Background: Greater than 50,000 new cases of breast cancer cases were diagnosed in Italy during 2013, with nearly 15,000 women succumbing to the disease. These epidemiological statistics highlight the overwhelming clinical dilemma of breast cancer and emphasize the need for novel therapeutic targets and prevention strategies. Countless studies in the fields of mammary gland development and breast cancer have led to an appreciation of a breast tumor microenvironment that actively contributes to the heterogeneous nature of breast cancer.
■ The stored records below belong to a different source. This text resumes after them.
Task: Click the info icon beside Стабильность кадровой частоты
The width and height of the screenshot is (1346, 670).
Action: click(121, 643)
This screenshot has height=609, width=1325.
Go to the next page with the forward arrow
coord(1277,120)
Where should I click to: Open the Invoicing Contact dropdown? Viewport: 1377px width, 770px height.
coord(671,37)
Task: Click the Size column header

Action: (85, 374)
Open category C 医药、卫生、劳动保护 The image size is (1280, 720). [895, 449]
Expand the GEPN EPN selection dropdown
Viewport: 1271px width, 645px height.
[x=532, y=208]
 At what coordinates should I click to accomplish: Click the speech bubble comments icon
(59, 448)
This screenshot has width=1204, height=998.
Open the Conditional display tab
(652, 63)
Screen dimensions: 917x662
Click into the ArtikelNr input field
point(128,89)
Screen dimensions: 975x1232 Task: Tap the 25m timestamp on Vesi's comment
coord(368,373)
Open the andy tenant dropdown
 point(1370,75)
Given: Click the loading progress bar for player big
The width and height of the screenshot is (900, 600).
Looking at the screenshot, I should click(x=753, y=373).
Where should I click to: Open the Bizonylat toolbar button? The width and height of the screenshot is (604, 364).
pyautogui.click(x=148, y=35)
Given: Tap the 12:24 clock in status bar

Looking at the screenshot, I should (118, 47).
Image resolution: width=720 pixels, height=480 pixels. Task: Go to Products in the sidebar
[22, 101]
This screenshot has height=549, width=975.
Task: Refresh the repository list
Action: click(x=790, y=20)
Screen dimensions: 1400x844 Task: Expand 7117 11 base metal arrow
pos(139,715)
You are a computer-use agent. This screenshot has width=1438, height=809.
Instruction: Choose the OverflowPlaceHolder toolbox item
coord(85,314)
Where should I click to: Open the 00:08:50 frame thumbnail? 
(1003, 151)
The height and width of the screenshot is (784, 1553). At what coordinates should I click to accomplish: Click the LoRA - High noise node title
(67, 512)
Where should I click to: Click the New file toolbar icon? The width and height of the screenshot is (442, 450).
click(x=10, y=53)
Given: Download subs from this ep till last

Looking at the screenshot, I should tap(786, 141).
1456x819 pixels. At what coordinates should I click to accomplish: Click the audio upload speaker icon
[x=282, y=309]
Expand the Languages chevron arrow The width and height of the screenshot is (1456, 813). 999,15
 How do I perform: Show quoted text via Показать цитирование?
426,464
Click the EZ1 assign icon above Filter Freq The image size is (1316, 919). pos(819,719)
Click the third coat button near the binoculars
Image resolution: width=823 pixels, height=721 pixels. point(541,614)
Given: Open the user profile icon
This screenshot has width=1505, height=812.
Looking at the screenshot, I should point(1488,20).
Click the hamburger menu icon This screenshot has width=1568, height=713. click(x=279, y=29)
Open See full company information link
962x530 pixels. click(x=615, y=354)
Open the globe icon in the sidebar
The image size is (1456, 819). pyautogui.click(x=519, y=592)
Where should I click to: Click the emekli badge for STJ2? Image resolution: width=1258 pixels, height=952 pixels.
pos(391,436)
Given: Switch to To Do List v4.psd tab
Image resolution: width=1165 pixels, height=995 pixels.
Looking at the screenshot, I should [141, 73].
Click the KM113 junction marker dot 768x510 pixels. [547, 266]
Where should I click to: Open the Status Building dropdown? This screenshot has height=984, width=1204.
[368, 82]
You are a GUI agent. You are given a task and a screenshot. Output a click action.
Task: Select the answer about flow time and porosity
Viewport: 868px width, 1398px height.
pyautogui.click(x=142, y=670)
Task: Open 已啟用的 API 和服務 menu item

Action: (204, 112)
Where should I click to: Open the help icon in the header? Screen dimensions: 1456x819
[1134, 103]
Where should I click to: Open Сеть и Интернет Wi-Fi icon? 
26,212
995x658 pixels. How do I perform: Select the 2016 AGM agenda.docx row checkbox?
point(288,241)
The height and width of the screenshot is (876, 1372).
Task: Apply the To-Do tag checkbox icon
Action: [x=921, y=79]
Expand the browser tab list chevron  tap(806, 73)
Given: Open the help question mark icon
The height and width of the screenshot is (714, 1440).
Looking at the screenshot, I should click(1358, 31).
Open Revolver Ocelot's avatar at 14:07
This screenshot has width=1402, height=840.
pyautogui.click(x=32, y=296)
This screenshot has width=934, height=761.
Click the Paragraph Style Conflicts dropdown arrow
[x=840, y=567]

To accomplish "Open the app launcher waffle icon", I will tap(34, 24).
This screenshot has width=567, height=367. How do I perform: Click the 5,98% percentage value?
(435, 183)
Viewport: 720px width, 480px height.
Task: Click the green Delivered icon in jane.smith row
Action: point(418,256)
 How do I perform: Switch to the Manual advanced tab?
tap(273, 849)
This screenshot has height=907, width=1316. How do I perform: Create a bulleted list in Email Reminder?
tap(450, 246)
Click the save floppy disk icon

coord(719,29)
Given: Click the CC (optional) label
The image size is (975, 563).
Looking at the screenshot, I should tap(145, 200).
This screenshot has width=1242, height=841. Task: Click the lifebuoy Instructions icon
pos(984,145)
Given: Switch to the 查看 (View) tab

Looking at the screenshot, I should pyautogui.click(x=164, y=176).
Methods: The current review will focus on the impact of IL-6 and in the breast tumor microenvironment. Excessive IL-6 has been demonstrated in primary breast tumors and breast cancer patient sera and is associated with poor clinical outcomes in breast cancer. These clinical associations are corroborated by emerging preclinical data revealing that IL-6 is a potent growth factor and promotes an epithelial-mesenchyme (EMT) phenotype in breast cancer cells to indicate that IL-6 in the breast tumor microenvironment is clinically relevant.
Results: High serum levels of interleukin-6 correlate with poor outcome in breast cancer patients. However, few data are yet available on the relationship between IL-6 and stem/progenitor cells, which may fuel the genesis of breast cancer in vivo. Mammospheres (MS) from node invasive breast carcinoma tissues express IL-6 mRNA at higher levels than MS from matched non-neoplastic mammary glands. IL-6 mRNA is detectable only in basal-like breast carcinoma tissues; our results reveal that IL-6 triggers a Notch-3-dependent upregulation of the Notch ligand Jagged-1, whose interaction with Notch-3 promotes the growth of MS and Michigan Cancer Foundation-7 (MCF-7)-derived spheroids. IL-6 induces a Notch-3-dependent upregulation of the carbonic anhydrase IX gene and promotes a hypoxia-resistant/invasive phenotype in MCF-7 cells and MS.
Conclusions: In conclusion, our data support the hypothesis that IL-6 induces malignant features in Notch-3-expressing, stem/progenitor cells from human ductal breast carcinoma and normal mammary gland.